--- Recorded data ---

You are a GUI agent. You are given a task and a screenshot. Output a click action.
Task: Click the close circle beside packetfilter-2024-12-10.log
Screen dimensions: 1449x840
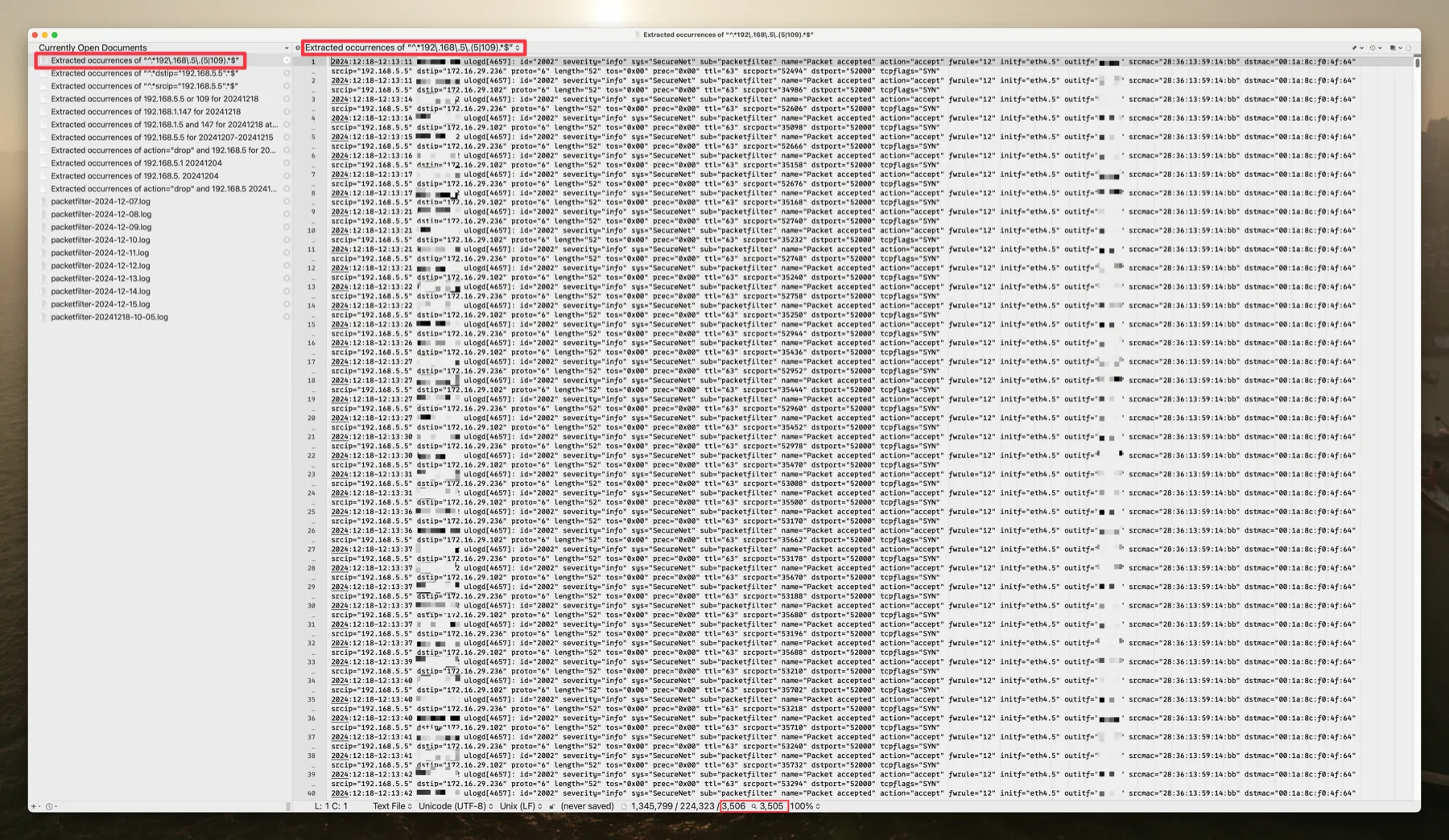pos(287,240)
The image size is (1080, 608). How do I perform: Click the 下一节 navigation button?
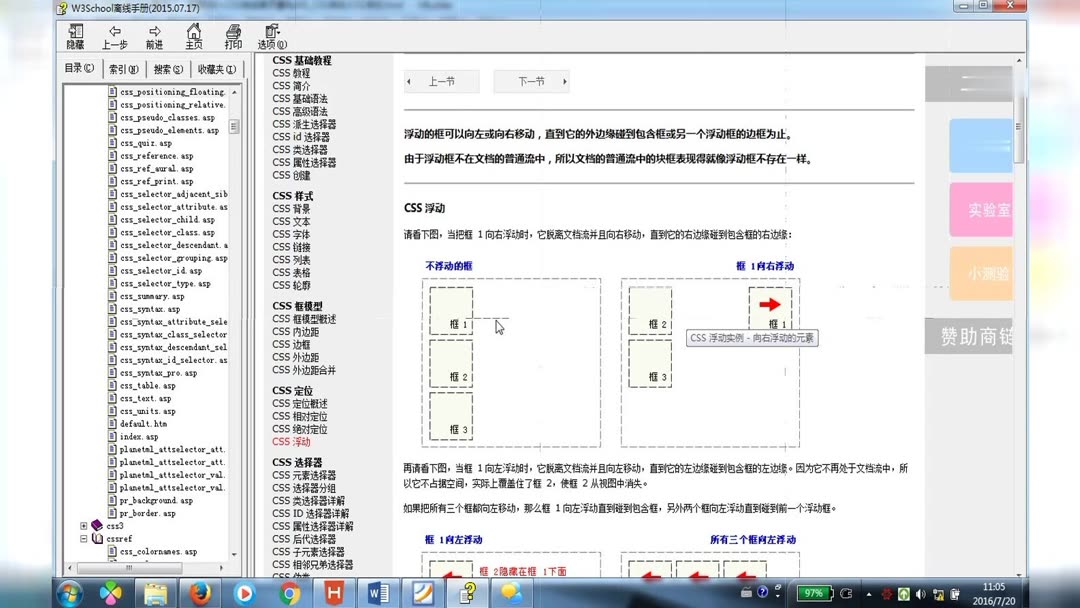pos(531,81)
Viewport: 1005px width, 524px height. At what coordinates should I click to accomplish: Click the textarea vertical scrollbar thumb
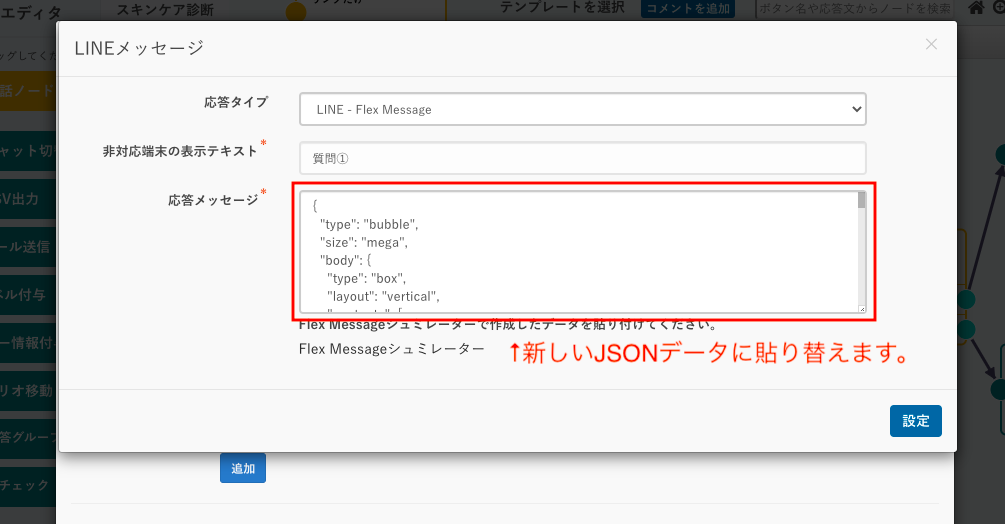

---

Reproduce all of the source records above, switching "textarea" to "text box" and keeping everything else unchanged. Leave the pictures out of your answer.

Answer to this task:
You are a GUI agent. You are given a task and a screenshot. Output a click action.
Task: Click the close circle beside packetfilter-2024-12-10.log
Screen dimensions: 1449x840
pos(287,240)
The image size is (1080, 608). How do I perform: Click the 下一节 navigation button?
pos(531,81)
Viewport: 1005px width, 524px height. At what coordinates should I click to accomplish: Click the text box vertical scrollbar thumb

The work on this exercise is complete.